**BRIEF:** Render these lines as a Markdown table with the columns Row and Line, numbering each row and skipping blank lines.

═════ RECORD SET

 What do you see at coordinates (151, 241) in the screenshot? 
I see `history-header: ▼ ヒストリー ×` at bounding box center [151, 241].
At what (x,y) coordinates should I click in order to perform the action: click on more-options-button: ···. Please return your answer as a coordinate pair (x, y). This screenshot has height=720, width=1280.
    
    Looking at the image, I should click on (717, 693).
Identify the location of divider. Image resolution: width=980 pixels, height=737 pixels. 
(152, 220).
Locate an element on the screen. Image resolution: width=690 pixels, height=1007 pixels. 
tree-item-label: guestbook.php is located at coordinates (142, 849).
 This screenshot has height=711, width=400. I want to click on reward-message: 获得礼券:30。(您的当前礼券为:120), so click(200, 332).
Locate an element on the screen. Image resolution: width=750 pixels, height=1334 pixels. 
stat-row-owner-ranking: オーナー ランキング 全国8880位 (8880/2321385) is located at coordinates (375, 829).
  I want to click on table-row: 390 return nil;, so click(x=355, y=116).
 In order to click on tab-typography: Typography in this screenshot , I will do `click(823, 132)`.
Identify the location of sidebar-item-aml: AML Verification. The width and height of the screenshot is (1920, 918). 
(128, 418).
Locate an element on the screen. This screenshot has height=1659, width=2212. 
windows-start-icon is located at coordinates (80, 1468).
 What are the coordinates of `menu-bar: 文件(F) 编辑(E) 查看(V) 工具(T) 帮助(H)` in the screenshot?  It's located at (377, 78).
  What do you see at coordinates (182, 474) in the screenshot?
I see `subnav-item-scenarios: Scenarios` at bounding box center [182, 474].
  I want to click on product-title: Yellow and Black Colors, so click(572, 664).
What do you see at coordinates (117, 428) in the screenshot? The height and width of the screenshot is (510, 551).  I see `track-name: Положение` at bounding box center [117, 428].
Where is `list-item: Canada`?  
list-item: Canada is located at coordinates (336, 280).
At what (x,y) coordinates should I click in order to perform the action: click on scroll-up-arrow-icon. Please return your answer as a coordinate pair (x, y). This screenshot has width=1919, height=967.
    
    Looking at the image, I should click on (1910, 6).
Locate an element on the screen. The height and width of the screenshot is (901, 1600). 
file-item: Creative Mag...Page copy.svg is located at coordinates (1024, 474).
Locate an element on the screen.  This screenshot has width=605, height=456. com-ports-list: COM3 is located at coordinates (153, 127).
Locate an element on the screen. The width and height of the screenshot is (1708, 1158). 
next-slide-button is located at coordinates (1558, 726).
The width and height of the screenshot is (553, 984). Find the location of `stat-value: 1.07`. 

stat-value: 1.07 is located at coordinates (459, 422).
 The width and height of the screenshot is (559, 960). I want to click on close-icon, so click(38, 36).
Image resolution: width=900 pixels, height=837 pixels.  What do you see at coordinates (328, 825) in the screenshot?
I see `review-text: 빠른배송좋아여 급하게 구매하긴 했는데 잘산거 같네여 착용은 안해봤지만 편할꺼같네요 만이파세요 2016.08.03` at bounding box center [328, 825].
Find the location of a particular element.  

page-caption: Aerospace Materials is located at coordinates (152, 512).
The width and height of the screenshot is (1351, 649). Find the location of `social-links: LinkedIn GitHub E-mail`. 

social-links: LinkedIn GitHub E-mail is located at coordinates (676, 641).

══════════

**EXERCISE OUTPUT:**
| Row | Line |
|---|---|
| 1 |  What do you see at coordinates (151, 241) in the screenshot?  |
| 2 | I see `history-header: ▼ ヒストリー ×` at bounding box center [151, 241]. |
| 3 | At what (x,y) coordinates should I click in order to perform the action: click on more-options-button: ···. Please return your answer as a coordinate pair (x, y). This screenshot has height=720, width=1280. |
| 4 |     Looking at the image, I should click on (717, 693). |
| 5 | Identify the location of divider. Image resolution: width=980 pixels, height=737 pixels.  |
| 6 | (152, 220). |
| 7 | Locate an element on the screen. Image resolution: width=690 pixels, height=1007 pixels.  |
| 8 | tree-item-label: guestbook.php is located at coordinates (142, 849). |
| 9 |  This screenshot has height=711, width=400. I want to click on reward-message: 获得礼券:30。(您的当前礼券为:120), so click(200, 332). |
| 10 | Locate an element on the screen. Image resolution: width=750 pixels, height=1334 pixels.  |
| 11 | stat-row-owner-ranking: オーナー ランキング 全国8880位 (8880/2321385) is located at coordinates (375, 829). |
| 12 |   I want to click on table-row: 390 return nil;, so click(x=355, y=116). |
| 13 |  In order to click on tab-typography: Typography in this screenshot , I will do `click(823, 132)`. |
| 14 | Identify the location of sidebar-item-aml: AML Verification. The width and height of the screenshot is (1920, 918).  |
| 15 | (128, 418). |
| 16 | Locate an element on the screen. This screenshot has height=1659, width=2212.  |
| 17 | windows-start-icon is located at coordinates (80, 1468). |
| 18 |  What are the coordinates of `menu-bar: 文件(F) 编辑(E) 查看(V) 工具(T) 帮助(H)` in the screenshot?  It's located at (377, 78). |
| 19 |   What do you see at coordinates (182, 474) in the screenshot? |
| 20 | I see `subnav-item-scenarios: Scenarios` at bounding box center [182, 474]. |
| 21 |   I want to click on product-title: Yellow and Black Colors, so click(572, 664). |
| 22 | What do you see at coordinates (117, 428) in the screenshot? The height and width of the screenshot is (510, 551).  I see `track-name: Положение` at bounding box center [117, 428]. |
| 23 | Where is `list-item: Canada`?   |
| 24 | list-item: Canada is located at coordinates (336, 280). |
| 25 | At what (x,y) coordinates should I click in order to perform the action: click on scroll-up-arrow-icon. Please return your answer as a coordinate pair (x, y). This screenshot has width=1919, height=967. |
| 26 |     Looking at the image, I should click on (1910, 6). |
| 27 | Locate an element on the screen. The height and width of the screenshot is (901, 1600).  |
| 28 | file-item: Creative Mag...Page copy.svg is located at coordinates (1024, 474). |
| 29 | Locate an element on the screen.  This screenshot has width=605, height=456. com-ports-list: COM3 is located at coordinates (153, 127). |
| 30 | Locate an element on the screen. The width and height of the screenshot is (1708, 1158).  |
| 31 | next-slide-button is located at coordinates (1558, 726). |
| 32 | The width and height of the screenshot is (553, 984). Find the location of `stat-value: 1.07`.  |
| 33 | stat-value: 1.07 is located at coordinates (459, 422). |
| 34 |  The width and height of the screenshot is (559, 960). I want to click on close-icon, so click(38, 36). |
| 35 | Image resolution: width=900 pixels, height=837 pixels.  What do you see at coordinates (328, 825) in the screenshot? |
| 36 | I see `review-text: 빠른배송좋아여 급하게 구매하긴 했는데 잘산거 같네여 착용은 안해봤지만 편할꺼같네요 만이파세요 2016.08.03` at bounding box center [328, 825]. |
| 37 | Find the location of a particular element.   |
| 38 | page-caption: Aerospace Materials is located at coordinates (152, 512). |
| 39 | The width and height of the screenshot is (1351, 649). Find the location of `social-links: LinkedIn GitHub E-mail`.  |
| 40 | social-links: LinkedIn GitHub E-mail is located at coordinates (676, 641). |